La bataille des algorithmes est aussi une lutte pour l’énergie, les terres, l’eau, les semi-conducteurs et les minéraux. L’accès à l’électricité et aux puces jouera un rôle déterminant dans la rapidité de la révolution de l’IA et le contrôle de cette intelligence par certains pays et certaines entreprises.
Un secteur gourmand
L’IA est extrêmement énergivore. Les centres de données utilisent déjà environ 1,5 % de l’électricité produite dans le monde, soit à peu près autant que le Royaume-Uni. L’IA ne représente qu’un pourcentage de cette consommation, mais sa part augmente rapidement. Un modèle avancé à entraîner peut consommer autant d’énergie que plusieurs milliers de ménages en un an et les besoins sont multipliés lorsqu’il s’agit de le faire tourner à grande échelle. D’après l’Agence internationale de l’énergie (AIE), la demande liée aux centres de données devrait plus que doubler d’ici 2030, une progression largement imputable à l’IA.
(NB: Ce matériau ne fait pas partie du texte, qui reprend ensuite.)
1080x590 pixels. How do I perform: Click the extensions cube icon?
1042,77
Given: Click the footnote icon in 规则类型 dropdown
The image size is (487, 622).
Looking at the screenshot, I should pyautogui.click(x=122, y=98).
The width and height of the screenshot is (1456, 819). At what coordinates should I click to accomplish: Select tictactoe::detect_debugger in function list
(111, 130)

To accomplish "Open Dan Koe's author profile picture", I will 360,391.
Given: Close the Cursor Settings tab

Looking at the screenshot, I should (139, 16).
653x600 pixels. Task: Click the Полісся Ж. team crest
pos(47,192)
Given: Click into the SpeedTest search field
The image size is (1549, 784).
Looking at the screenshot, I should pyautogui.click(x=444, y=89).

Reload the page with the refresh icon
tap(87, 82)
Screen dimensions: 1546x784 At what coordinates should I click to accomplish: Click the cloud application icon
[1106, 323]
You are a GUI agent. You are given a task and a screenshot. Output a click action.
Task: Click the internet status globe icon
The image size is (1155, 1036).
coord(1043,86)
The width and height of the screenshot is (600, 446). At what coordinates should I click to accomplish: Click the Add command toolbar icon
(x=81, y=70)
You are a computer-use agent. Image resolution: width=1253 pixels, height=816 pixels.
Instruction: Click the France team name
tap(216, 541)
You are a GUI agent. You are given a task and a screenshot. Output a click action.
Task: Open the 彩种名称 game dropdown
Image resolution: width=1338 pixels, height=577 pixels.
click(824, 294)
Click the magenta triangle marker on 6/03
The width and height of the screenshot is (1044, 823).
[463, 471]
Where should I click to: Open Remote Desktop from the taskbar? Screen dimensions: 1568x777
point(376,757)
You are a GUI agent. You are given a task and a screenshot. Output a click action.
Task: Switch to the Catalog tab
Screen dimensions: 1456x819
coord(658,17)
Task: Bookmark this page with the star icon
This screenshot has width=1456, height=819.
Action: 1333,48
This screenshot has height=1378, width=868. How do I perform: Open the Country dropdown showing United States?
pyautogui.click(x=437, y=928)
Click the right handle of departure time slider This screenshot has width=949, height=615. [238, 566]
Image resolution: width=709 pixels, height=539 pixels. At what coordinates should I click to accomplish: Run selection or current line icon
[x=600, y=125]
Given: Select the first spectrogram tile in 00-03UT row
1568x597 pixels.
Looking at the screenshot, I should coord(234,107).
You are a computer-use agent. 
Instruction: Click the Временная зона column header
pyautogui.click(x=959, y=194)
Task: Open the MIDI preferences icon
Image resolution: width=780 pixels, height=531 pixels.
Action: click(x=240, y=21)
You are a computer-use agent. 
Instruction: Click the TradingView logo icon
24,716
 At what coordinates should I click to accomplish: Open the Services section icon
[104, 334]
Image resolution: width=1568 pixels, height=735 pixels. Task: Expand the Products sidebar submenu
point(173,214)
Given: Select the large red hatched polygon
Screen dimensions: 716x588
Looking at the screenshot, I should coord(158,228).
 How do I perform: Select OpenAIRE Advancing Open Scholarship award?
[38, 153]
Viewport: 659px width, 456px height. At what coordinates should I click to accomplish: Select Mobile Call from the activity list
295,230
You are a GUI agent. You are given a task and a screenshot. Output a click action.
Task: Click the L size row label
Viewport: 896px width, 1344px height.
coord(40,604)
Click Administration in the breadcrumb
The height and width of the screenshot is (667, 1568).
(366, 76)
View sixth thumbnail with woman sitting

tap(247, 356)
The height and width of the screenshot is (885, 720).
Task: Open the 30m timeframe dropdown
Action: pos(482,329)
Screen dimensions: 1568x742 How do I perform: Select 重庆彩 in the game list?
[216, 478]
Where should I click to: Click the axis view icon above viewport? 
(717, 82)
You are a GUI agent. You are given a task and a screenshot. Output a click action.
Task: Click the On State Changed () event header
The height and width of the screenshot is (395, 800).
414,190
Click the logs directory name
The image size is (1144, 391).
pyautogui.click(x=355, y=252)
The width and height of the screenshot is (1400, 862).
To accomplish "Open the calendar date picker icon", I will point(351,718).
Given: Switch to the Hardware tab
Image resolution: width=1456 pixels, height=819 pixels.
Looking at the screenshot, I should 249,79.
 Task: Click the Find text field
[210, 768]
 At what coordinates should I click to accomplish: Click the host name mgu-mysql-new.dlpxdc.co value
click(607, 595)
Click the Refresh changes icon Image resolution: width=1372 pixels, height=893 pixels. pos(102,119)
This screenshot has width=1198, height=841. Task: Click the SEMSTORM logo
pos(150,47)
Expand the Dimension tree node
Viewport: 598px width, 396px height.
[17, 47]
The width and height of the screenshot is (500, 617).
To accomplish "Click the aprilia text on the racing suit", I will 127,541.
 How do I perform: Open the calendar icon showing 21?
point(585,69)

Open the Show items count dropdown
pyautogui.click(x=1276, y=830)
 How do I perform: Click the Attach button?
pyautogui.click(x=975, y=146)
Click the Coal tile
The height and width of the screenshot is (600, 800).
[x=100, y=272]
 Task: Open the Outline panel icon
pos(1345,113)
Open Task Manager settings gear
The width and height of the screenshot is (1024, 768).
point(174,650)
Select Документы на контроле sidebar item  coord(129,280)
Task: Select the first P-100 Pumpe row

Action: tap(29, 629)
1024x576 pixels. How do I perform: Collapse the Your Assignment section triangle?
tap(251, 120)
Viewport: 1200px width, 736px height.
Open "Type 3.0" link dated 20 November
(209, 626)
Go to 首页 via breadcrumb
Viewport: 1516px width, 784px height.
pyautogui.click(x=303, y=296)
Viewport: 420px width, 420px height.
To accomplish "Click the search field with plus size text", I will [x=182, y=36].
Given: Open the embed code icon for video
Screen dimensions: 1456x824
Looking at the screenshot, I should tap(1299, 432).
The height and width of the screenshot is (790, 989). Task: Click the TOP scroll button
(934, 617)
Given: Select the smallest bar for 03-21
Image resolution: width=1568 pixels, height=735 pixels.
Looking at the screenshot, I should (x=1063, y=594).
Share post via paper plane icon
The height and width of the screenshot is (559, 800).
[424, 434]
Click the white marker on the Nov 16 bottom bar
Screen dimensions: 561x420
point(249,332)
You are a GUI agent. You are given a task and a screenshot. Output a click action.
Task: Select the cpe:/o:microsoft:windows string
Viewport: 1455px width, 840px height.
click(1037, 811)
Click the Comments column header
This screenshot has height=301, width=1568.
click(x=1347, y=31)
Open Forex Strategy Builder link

Au niveau mondial, cette envolée est gérable : l’IA représente moins d’un dixième du surcroît de demande d’électricité de la décennie, ce qui est largement inférieur à la part des véhicules électriques ou de la climatisation. Mais, à l’échelle des pays, le problème est bien différent : aux États-Unis et au Japon, les centres de données pourraient représenter près de la moitié de la nouvelle demande d’ici 2030. En Irlande, ils consomment déjà plus d’un cinquième de l’électricité du pays, niveau record dans les pays avancés.
Au niveau local, les pressions sont encore plus fortes. Contrairement aux aciéries ou aux mines, les centres de données se regroupent à proximité des grandes villes, peuvent être construits en l’espace de quelques mois, au lieu de quelques années, et sont de plus en plus étendus. Ces différentes caractéristiques ont des effets singulièrement déstabilisants sur les réseaux locaux.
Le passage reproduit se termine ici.